Exercise description ::
After finding the line that holds "You are a GUI" below, set down that line and the rest through the final one exactly, leaving the pictures out.

Entries taken from a collection
******************************

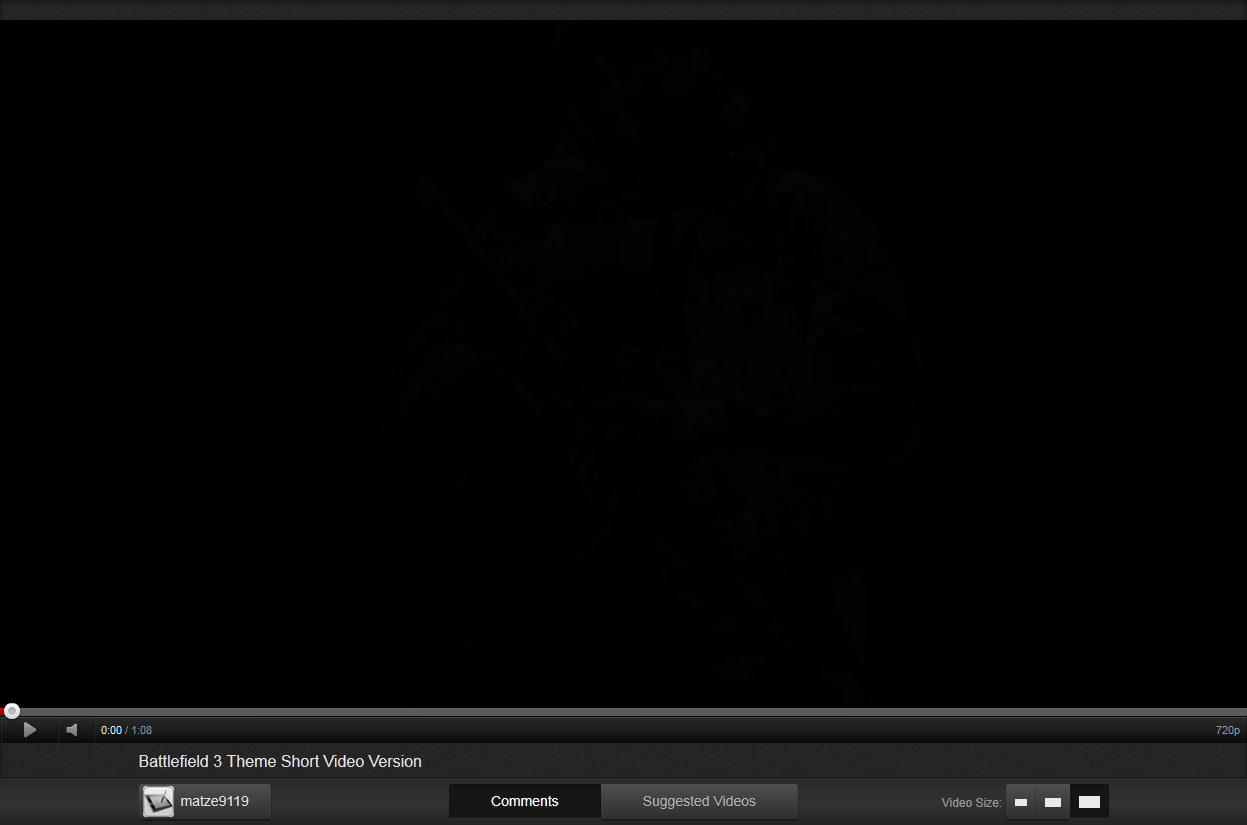Image resolution: width=1247 pixels, height=825 pixels.
Task: Click the volume speaker icon to adjust sound
Action: coord(71,730)
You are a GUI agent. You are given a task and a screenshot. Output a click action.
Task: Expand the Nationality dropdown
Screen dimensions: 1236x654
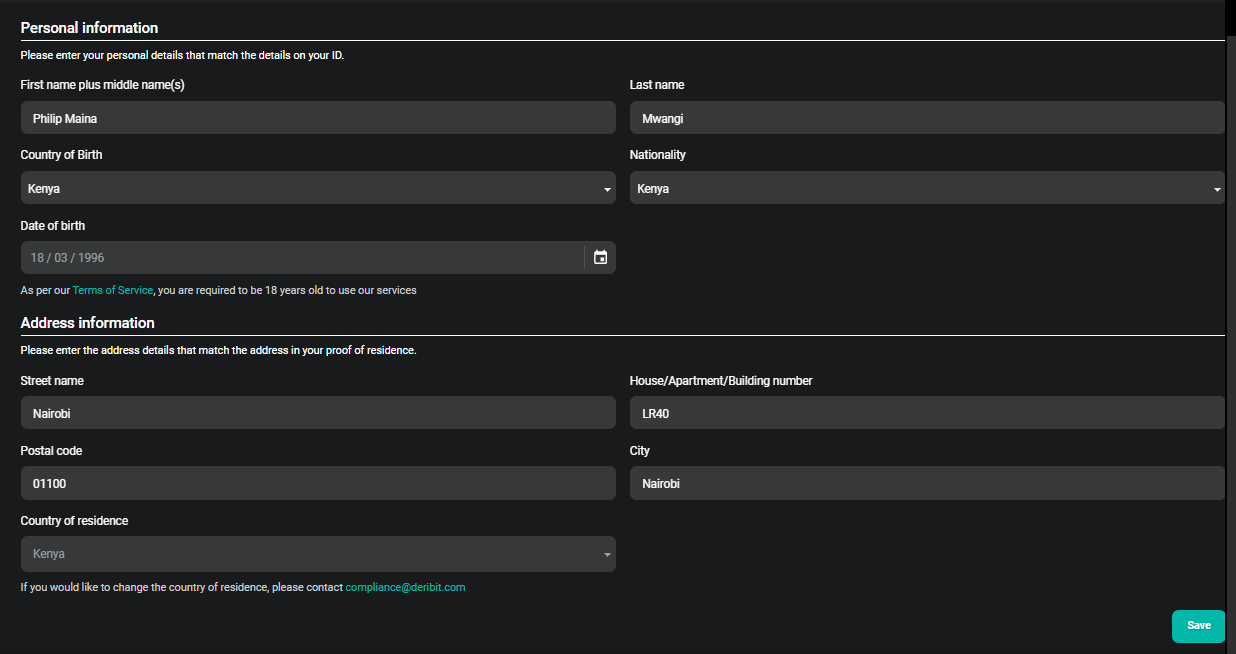tap(925, 188)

******************************

Answer to this problem ::
You are a GUI agent. You are given a task and a screenshot. Output a click action.
Task: Expand the Nationality dropdown
Screen dimensions: 1236x654
tap(925, 188)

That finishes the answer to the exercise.